王太子様は無自覚!?溺愛症候群なんです
(だから私は、決してこの男の思い通りになってはいけない。剣も武術も使えないけれど、私には私の戦い方があるのよ)
ラナは顔を上げると右手に持った深紅の扇を優雅に開き、品位に満ちた所作で口元を隠す。
意思の宿る青い目で男を射抜いた。
「たしかに私はスタニスラバ王室の末娘として、王立海軍の統帥権を所持しておりました。けれど残念ながら、それは昨夜までのことなのです」
上機嫌だったアルベルトの表情が変わる。
「ほう。

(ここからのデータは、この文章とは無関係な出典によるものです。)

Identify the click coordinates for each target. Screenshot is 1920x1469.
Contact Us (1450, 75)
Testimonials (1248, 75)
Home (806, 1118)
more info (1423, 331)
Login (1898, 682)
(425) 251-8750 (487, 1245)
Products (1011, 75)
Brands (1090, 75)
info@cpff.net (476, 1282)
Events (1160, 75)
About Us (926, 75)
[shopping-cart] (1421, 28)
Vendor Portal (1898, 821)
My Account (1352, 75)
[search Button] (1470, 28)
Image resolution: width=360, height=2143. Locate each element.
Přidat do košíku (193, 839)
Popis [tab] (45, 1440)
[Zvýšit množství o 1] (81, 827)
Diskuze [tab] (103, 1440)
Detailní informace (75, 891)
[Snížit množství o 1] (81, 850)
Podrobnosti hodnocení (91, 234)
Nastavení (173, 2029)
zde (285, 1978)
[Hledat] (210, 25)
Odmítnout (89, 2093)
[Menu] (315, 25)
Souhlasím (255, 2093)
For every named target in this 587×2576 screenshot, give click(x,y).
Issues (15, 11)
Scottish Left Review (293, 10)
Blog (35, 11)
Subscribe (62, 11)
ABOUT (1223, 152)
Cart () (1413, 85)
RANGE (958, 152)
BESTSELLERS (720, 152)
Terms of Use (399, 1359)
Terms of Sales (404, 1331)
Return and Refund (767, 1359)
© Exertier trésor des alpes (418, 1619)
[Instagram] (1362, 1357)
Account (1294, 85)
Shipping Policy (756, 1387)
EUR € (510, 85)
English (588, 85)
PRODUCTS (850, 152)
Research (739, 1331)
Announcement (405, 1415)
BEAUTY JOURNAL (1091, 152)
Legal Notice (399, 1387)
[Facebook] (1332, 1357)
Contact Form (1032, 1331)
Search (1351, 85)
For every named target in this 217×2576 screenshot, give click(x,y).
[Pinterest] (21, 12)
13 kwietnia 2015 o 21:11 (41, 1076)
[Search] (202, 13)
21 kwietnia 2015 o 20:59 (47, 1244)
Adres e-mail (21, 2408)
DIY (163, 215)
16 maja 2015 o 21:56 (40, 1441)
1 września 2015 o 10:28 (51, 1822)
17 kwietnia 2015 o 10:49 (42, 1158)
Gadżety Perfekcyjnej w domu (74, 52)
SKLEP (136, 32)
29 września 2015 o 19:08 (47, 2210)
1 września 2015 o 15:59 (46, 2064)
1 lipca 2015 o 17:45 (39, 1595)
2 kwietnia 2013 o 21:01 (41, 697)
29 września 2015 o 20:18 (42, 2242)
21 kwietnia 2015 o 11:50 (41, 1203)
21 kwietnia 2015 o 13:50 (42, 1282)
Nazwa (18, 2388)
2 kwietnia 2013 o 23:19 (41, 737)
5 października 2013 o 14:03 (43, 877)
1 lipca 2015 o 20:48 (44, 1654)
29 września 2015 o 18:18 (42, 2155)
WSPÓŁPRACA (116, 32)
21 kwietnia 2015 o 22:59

それはどういうことかな、王女殿下」
彼は自分に歯向かう者が好きではないし、それがこのような少女ならなおさら気に入らない。
ラナも負けじと扇の下のバラ色の唇で弧を描いた。
事実、王女は皇帝を出し抜いている。
「我が国と一切の交流がなかった皇帝陛下がそこまでご存知でないのは仕方のないことですけれど、スタニスラバの王家の娘は、婚姻関係を結んだ場合のみ、夫となる人に一代限りで統帥権を授けることができます。私はただその慣習に従い、婚約者にこの権利を譲渡したまでのこと」
ラナがバルバーニへ向かう馬車の中でキティに代筆させたのは、これを証明するための書簡だった。
それもきっと既にエドワードの手に渡っているはずだ。
これまで異国の王子と結婚をした娘がいなかったから前例のないことではあるけれど、このことの経緯とラナのサインを見れば、国王である父や参謀総長のヴィートは彼女の意思をわかってくれるだろう。